Stand with your feet shoulder-width apart with the ankle weights around your ankles.

Lower yourself into a squat, keeping your back straight and your weight over your heels.

Hold the squat for a second, then return to the starting position. These are great for working out your glutes, quads and hamstrings.
Ankle Weight Side Leg Raises:

Place the ankle weights around your ankles and stand with your feet hip-width apart. Raise one leg straight out to the side, keeping your leg straight and your toes pointed. Lower your leg back down to the ground and repeat for several reps on each side. This exercise targets your outer thighs.

Ankle Weight Kickbacks:

Place the ankle weights around your ankles and get on your hands and knees. Lift one leg straight back behind you, keeping your leg straight and your toes pointed. Lower your leg back down to the ground and repeat for several reps on each side. You’ll feel this one in your glutes.
Strength Bar Lunges:

Hold a strength bar in each hand and take a big step forward with one leg. Lower your body down into a lunge, keeping your back straight and your front knee behind your toes. Push back up to a standing position and repeat for several reps on each side. This exercise targets your glutes, quads, and hamstrings.

Strength Bar Deadlifts:

Hold the strength bar with both hands in front of your body, with your feet shoulder-width apart. Slowly lower the bar down towards the ground, keeping your back straight and your knees slightly bent. Lift the bar back up to a standing position and repeat for several reps. This is a great exercise for your glutes, hamstrings, and lower back.
 

Summary

Whether you're a seasoned runner or just starting, strength training can be a game-changer for your running performance.

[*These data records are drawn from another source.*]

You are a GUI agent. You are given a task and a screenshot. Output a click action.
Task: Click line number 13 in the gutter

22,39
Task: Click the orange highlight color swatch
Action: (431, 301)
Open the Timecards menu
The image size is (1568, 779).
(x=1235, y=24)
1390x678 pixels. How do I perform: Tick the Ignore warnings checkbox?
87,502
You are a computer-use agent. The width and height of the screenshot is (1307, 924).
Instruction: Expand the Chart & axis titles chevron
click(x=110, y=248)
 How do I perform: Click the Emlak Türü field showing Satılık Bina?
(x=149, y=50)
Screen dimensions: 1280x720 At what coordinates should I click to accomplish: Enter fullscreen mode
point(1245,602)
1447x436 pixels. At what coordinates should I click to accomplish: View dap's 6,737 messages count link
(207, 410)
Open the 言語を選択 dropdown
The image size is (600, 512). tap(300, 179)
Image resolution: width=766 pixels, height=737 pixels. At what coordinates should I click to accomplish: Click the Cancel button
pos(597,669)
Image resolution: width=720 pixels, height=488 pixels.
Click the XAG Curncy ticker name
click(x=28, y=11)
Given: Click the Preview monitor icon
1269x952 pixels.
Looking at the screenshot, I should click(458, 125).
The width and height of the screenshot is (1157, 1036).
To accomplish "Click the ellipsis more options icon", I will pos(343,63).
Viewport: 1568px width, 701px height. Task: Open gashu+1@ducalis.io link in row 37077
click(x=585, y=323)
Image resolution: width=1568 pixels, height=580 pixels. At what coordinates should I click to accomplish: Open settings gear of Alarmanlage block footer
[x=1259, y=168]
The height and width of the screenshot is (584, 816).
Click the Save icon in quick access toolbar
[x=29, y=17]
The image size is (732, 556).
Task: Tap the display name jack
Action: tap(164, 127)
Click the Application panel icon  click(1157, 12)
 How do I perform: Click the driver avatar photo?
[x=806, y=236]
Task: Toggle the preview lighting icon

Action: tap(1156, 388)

Incorporating strength exercises into your workouts can help you run more efficiently, reduce the risk of injury, improve your running form and help maintain healthy bones. And, by strengthening key running muscles, you’ll see a huge difference in your overall running performance. Think more power, more speed, and next-level endurance.
Strength building exercises like squats, side leg raises, kickbacks, lunges, and deadlifts can be a great starting point. Don’t forget to dial up the intensity by adding either some ankle weights or using strength bars. Or if you’re feeling brave, use both.
Good luck! Let us know how you get on.